Re: [PATCH 2/3] hwmon: surface_temp: Add support for sensor names

Maximilian Luz <luzmaximilian@xxxxxxxxx> · Thu, 2 May 2024 22:05:44 +0200

Hi,

On 4/16/24 11:08 PM, Guenter Roeck wrote:
On Tue, Apr 16, 2024 at 09:00:05PM +0200, Maximilian Luz wrote:
On 4/16/24 3:30 PM, Guenter Roeck wrote:
On Sat, Mar 30, 2024 at 12:24:01PM +0100, Maximilian Luz wrote:

[...]

+static int ssam_tmp_get_name(struct ssam_device *sdev, u8 iid, char *buf, size_t buf_len)
+{
+	struct ssam_tmp_get_name_rsp name_rsp;
+	int status;
+
+	status =  __ssam_tmp_get_name(sdev->ctrl, sdev->uid.target, iid, &name_rsp);
+	if (status)
+		return status;
+
+	/*
+	 * This should not fail unless the name in the returned struct is not
+	 * null-terminated or someone changed something in the struct
+	 * definitions above, since our buffer and struct have the same
+	 * capacity by design.

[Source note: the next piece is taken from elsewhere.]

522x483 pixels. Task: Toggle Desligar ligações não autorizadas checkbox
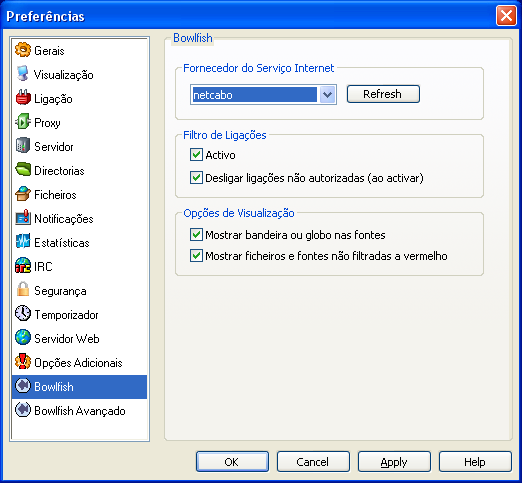[x=196, y=178]
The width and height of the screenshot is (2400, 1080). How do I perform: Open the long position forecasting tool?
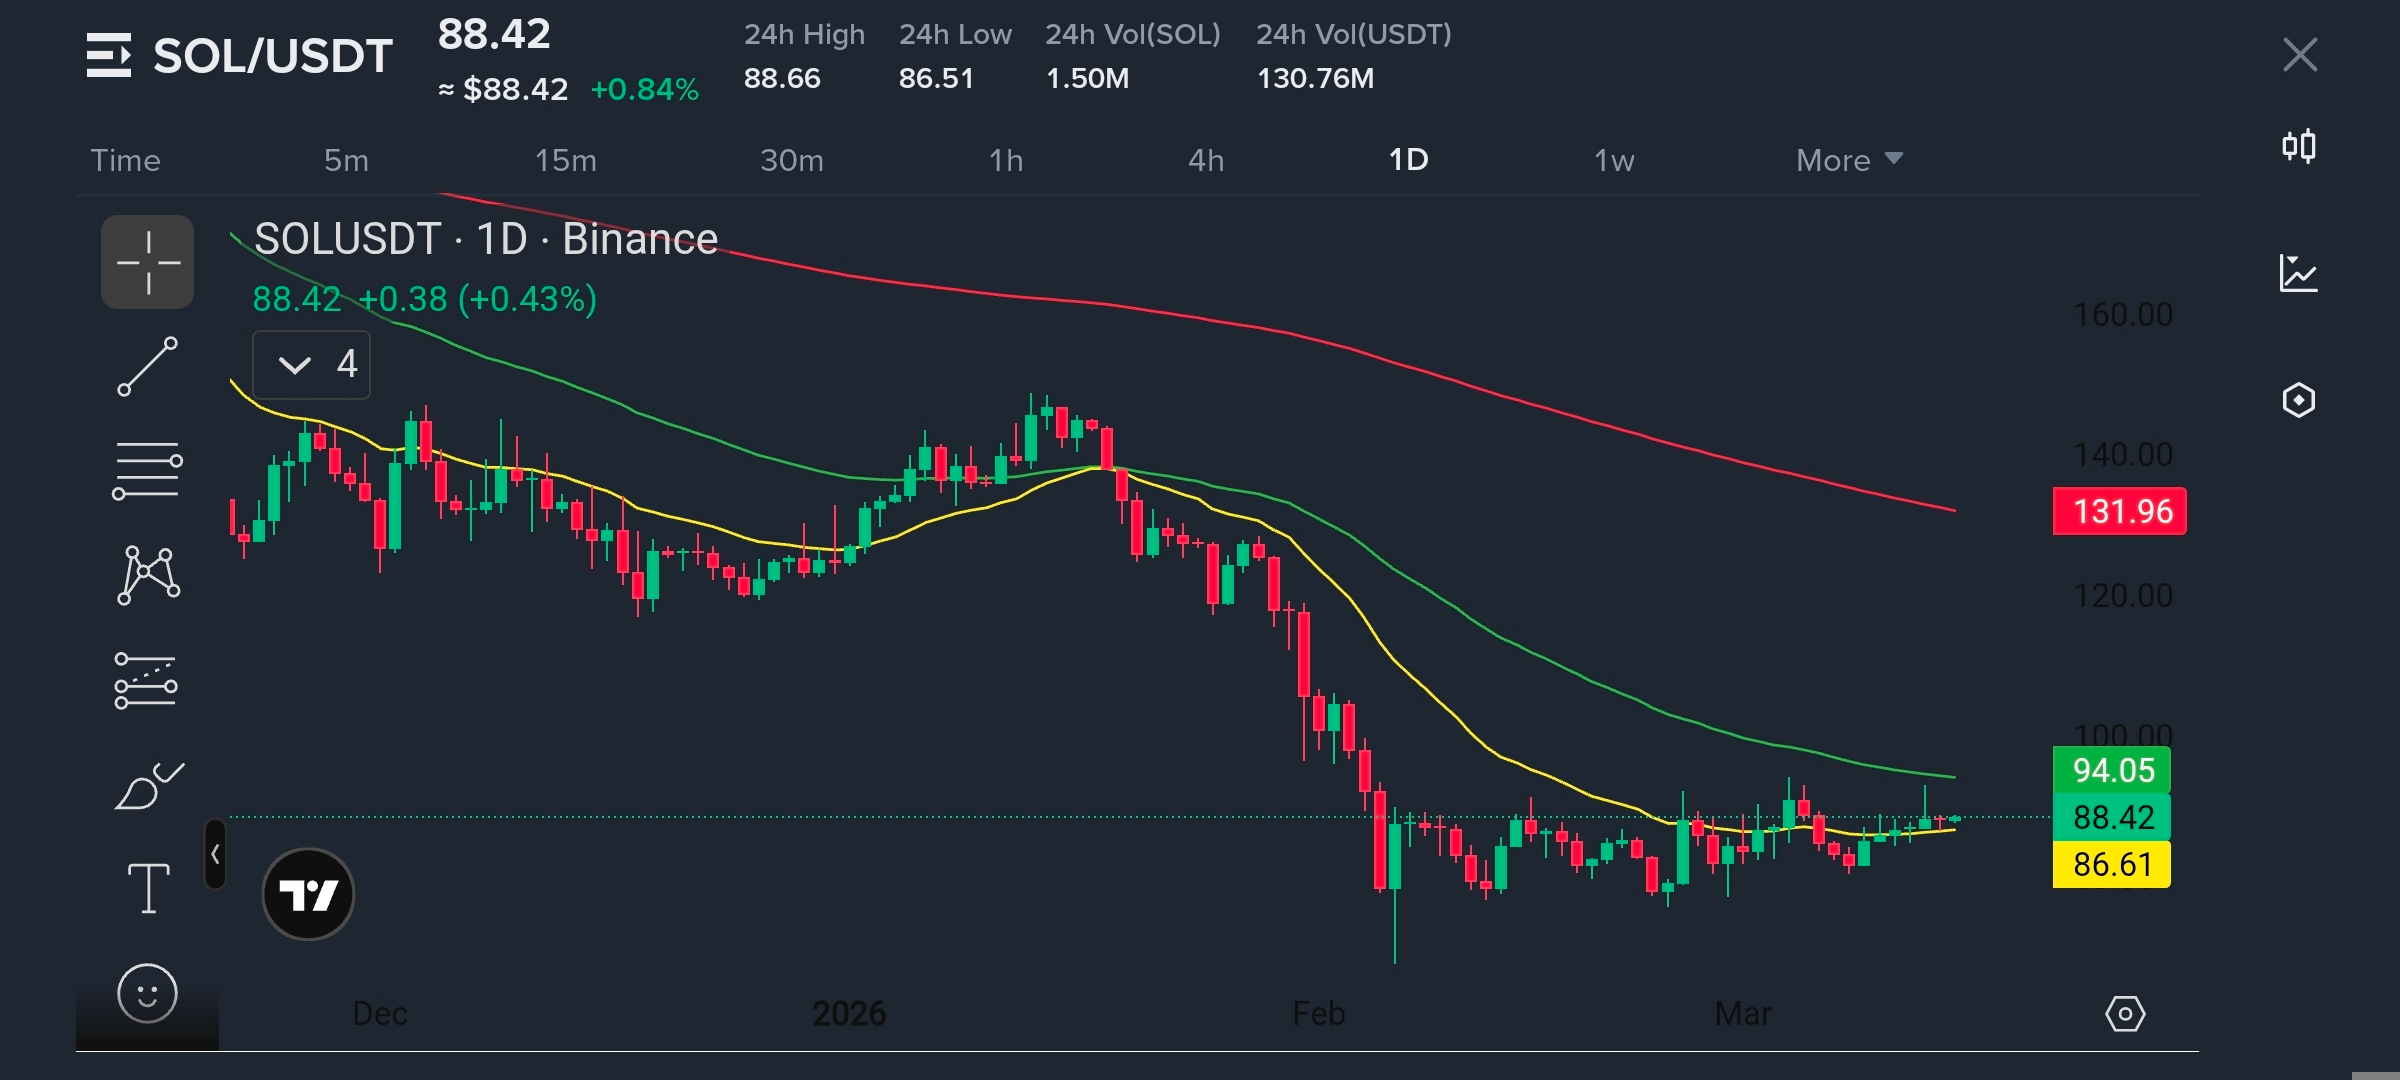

So if this fails blow this up with a warning.
+	 * Since the more likely cause is that the returned string isn't
+	 * null-terminated, we might have received garbage (as opposed to just
+	 * an incomplete string), so also fail the function.
+	 */
+	status = strscpy(buf, name_rsp.name, buf_len);
+	WARN_ON(status < 0);

Not acceptable. From include/asm-generic/bug.h:

   * Do not use these macros when checking for invalid external inputs
   * (e.g. invalid system call arguments, or invalid data coming from
   * network/devices), and on transient conditions like ENOMEM or EAGAIN.
   * These macros should be used for recoverable kernel issues only.

Hmm, I always interpreted that as "do not use for checking user-defined
input", which this is not.

"invalid data coming from network/devices" is not user-defined input.

The reason I added/requested it here was to check for "bugs" in how we
think the interface behaves (and our definitions related to it) as the
interface was reverse-engineered. Generally, when this fails I expect
that we made some mistake in our code (or the things we assume about the
interface), which likely causes us to interpret the received data as
"garbage" (and not the EC sending corrupted data, which it is generally
not due to CRC checking and validation in the SAM driver). Hence, I
personally would prefer if this blows up in a big warning with a trace
attached to it, so that an end-user can easily report this to us and
that we can appropriately deal with it. As opposed to some one-line
error message that will likely get overlooked or not taken as seriously.

I have heard the "This backtrace is absolutely essential" argument before,
including the "will be fixed" part. Chromebooks report more than 500,000
warning backtraces _every single day_. None of them is getting fixed.

If you still insist, I could change that to a dev_err() message. Or
maybe make the comment a bit clearer.

dev_err() would be acceptable. WARN() or WARN_ON() are no-go.

Sorry for the delayed response. I will change this to a dev_err() then
and try to re-spin the patches this weekend.

Best regards,
Max